The district court never got to the issue of QI; it agreed with Defendants that Welters needed but failed to show malicious intent, pointing to Hudson v. McMillan, 503 U.S. 1 (1992). So Defendants were granted summary judgment. The Court of Appeals reversed that decision. Quoting Hope v. Pelzer, 536 U.S. 730 (2002), it said that the guards subjected Welters “to a substantial risk of physical harm” and “unnecessary pain.” The appeals court also said they were not entitled to QI because case law clearly established that the constitution “forbids the inhumane use of restraints that cause injury to prisoners.”

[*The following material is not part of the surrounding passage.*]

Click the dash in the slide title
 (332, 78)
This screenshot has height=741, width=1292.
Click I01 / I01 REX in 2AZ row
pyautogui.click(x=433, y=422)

On appeal, Minneapolis attorney Zorislav R. Leyderman represented Welters before the state Supreme Court, which began with the question: Which standard properly applies, malicious intent or deliberate indifference? Whereas Hudson is the proper standard to apply when guards attempt to restore order during prison disruptions, the Court allowed, both guards testified that the prison transport was routine.  Failing to double-lock restraints and keeping a compliant prisoner in restrains after arrival violated prison policy, too. Therefore, the proper standard was the one laid out in Hope: deliberate indifference.

The Court went on to add, pursuant to Farmer v. Brennan, 511U.S. 825 (1994), that the guards were not entitled to QI because they had actual knowledge of an objective and substantial risk to Walters’s health or safety and disregarded it. Moreover, Hope had already established a prisoner’s right not to be subjected to pain and injury using improper restraint devices – further defeating their QI claims. Therefore, the appellate court decision was affirmed. See: Welters v. Minn. Dep’t of Corr., 982 N.W.2d 457 (Minn. 2022).